Transcribe the line that contains "Image resolution: width=903" and every line after it to the end of the records, exactly and nothing else. Skip the pictures.

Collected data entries
○ ○ ○

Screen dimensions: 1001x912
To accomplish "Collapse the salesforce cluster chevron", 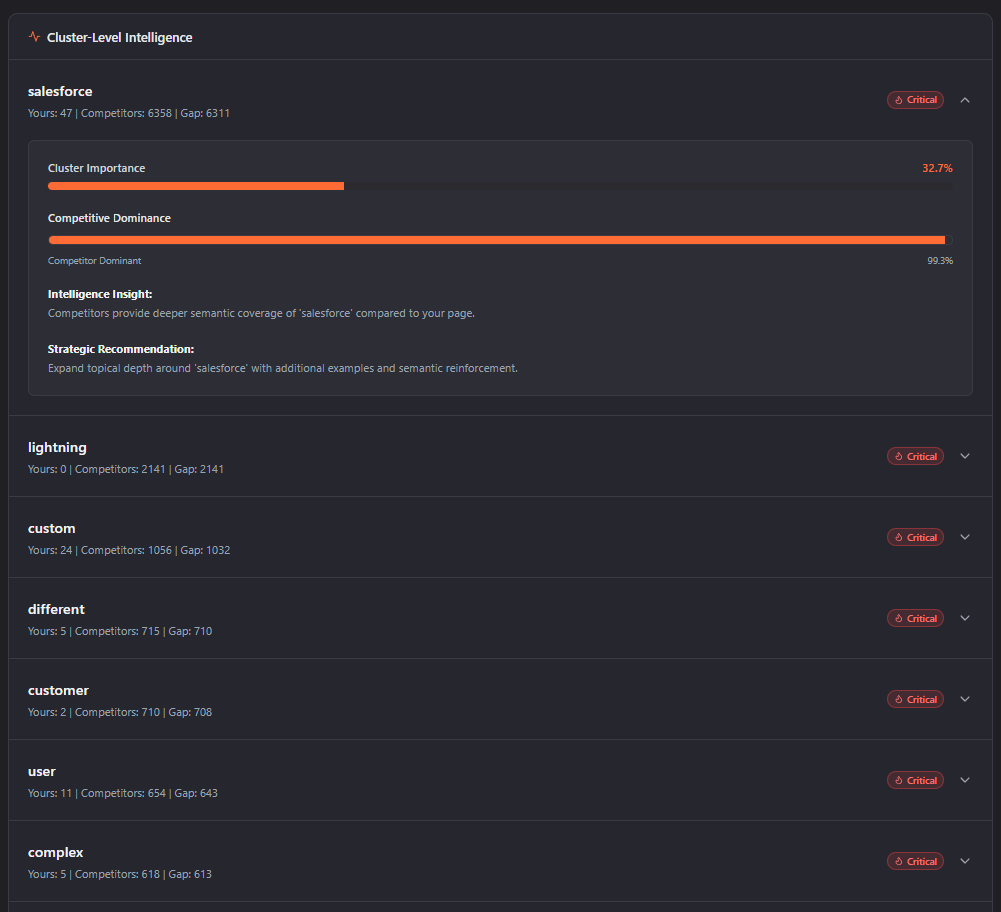I will coord(964,100).
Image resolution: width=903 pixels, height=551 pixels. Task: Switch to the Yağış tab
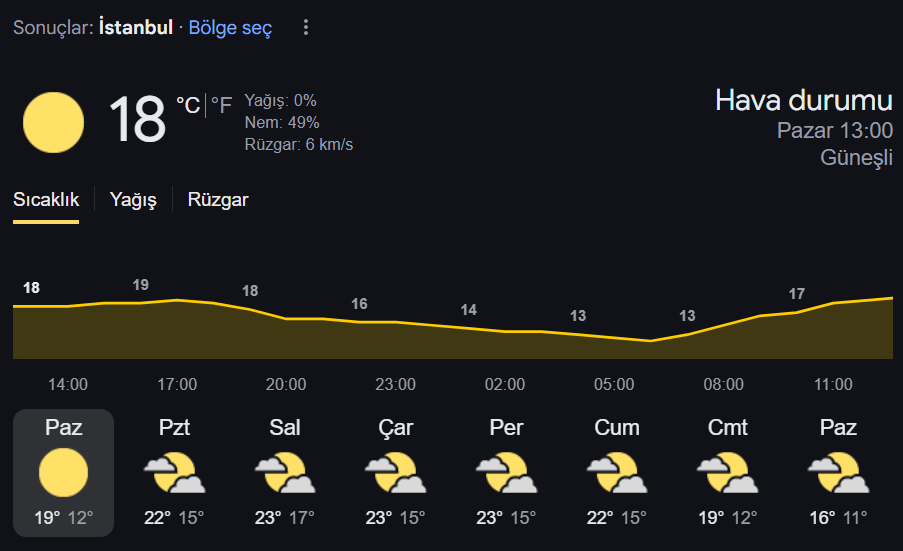133,200
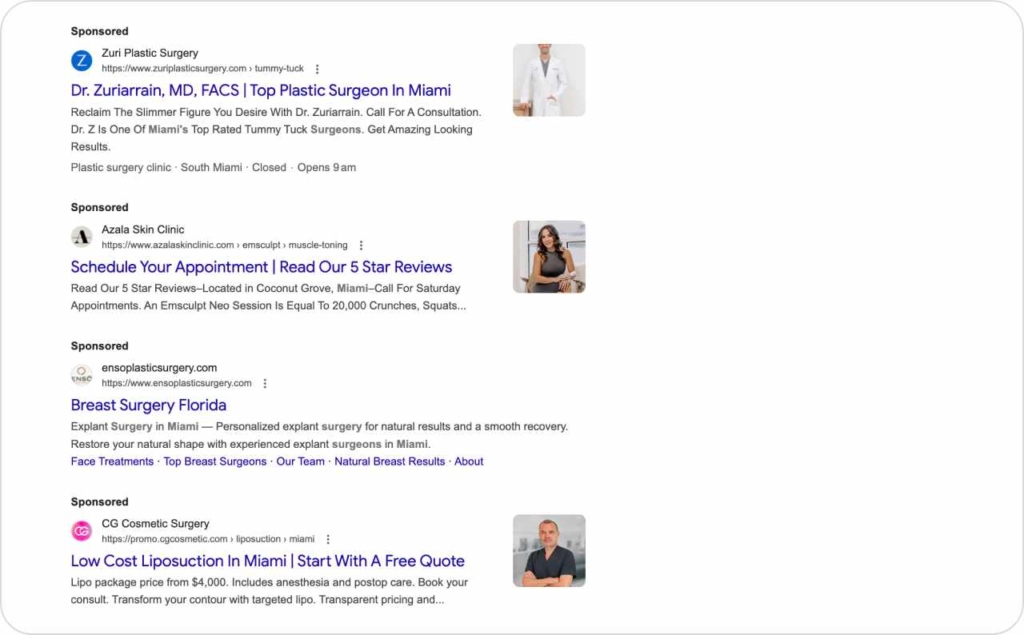Click the doctor in white coat thumbnail
The height and width of the screenshot is (635, 1024).
tap(549, 80)
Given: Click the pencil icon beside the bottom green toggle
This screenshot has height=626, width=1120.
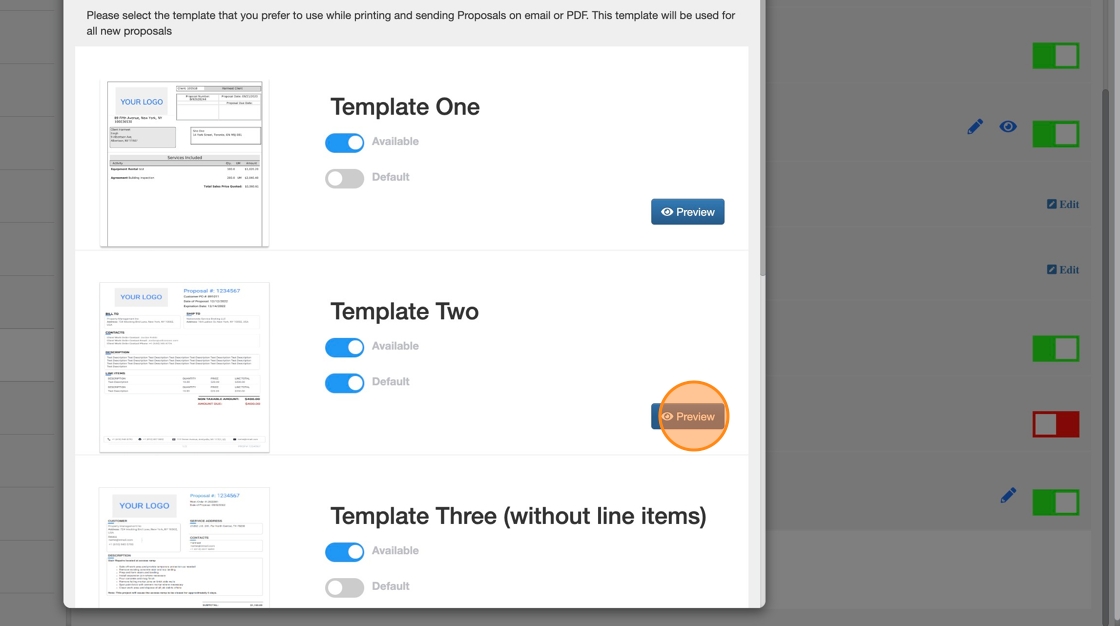Looking at the screenshot, I should coord(1008,495).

○ ○ ○

◆ **Written solution**
Image resolution: width=903 pixels, height=551 pixels. Task: Switch to the Yağış tab
133,200
Click the doctor in white coat thumbnail
The height and width of the screenshot is (635, 1024).
tap(549, 80)
Given: Click the pencil icon beside the bottom green toggle
This screenshot has height=626, width=1120.
Looking at the screenshot, I should coord(1008,495).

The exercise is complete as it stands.